Instagram has a function where you can you generate a grid of your 9 most "liked" pictures at the end of the year. It is supposed to serve as a representation of the "parts of the sum" and provide opportunity to look back, reflect, remember, re-center and move forward. I see this "Insta 9" formulation as a digital litmus test of sorts. In a culture where students are (slightly?) obsessed with social media recognition through "likes", comments and retweets, this online platform provides an opportunity to reflect in a very concrete way on how an individual has been represented as well as received recognition in a larger community.
I wonder if there's an opportunity to flip this model around (and modify it a bit...) in order grow community and strengthen identity within schools. A thought I've been playing around with is providing students space and time to create their own Insta 9s to represent who they want to be (or how they want to be perceived) within their school communities. I piloted this ideas this winter by asking a small group of students to collect/create visuals, artifacts, and quotes that define their experience at school to date over the current school year. Students were then given the opportunity to curate their own "Insta Best 9" and then share out their creations. The group then took time to reflect on questions such as, "what moments are you most proud of?" "what makes you smile to look at?" "what do you want more of in the year ahead?" and modify their visual compilation as needed. Final creations were then hung up and displayed in a community space at the school and continue to remain on display.

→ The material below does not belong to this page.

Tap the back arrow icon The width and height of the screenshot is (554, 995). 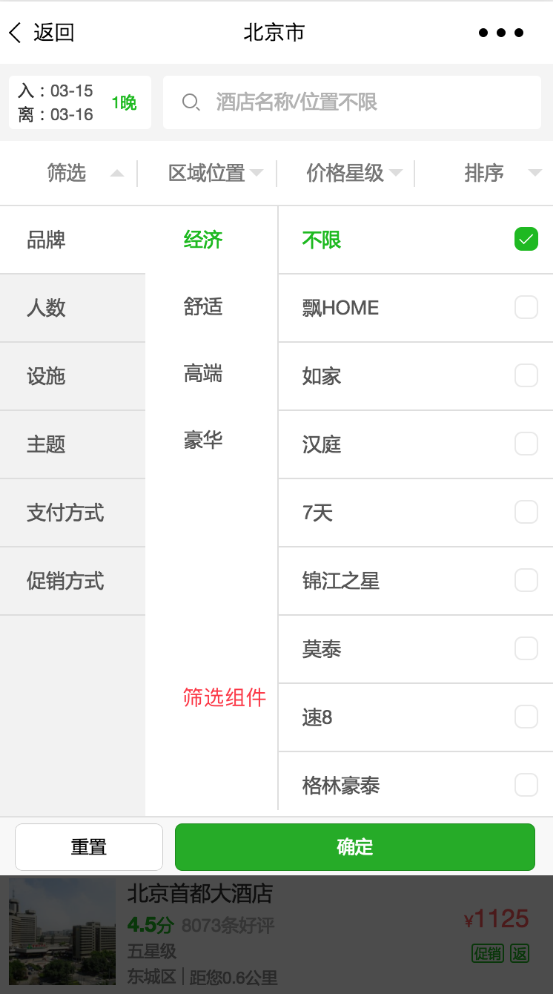(x=15, y=32)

I feel like there is a lot of opportunity to reflect on personal digital citizenship practices in this type of activity where students are given the power to curate their own visual footprints and reflect on questions such as "what experiences/actions/moments define me?" and "how do I want others to view my experiences?" I also see a potential bridge to conversations about students personal Instagram (or any other social media platforms) accounts- and how might students feel if their actions and posts were summarized publicly and put on display? Would this computer-generated compilation provide an accurate representation of identity? Would it be a profile they would be willing to share and feel proud of?
As we move further and further into a digital-centric world, I feel like it is imperative to have these types of conversations and discussions with students. The more practice and reflection time that students (and teachers!) can acquire in this area the more empowered, educated and aware we can all hopefully become.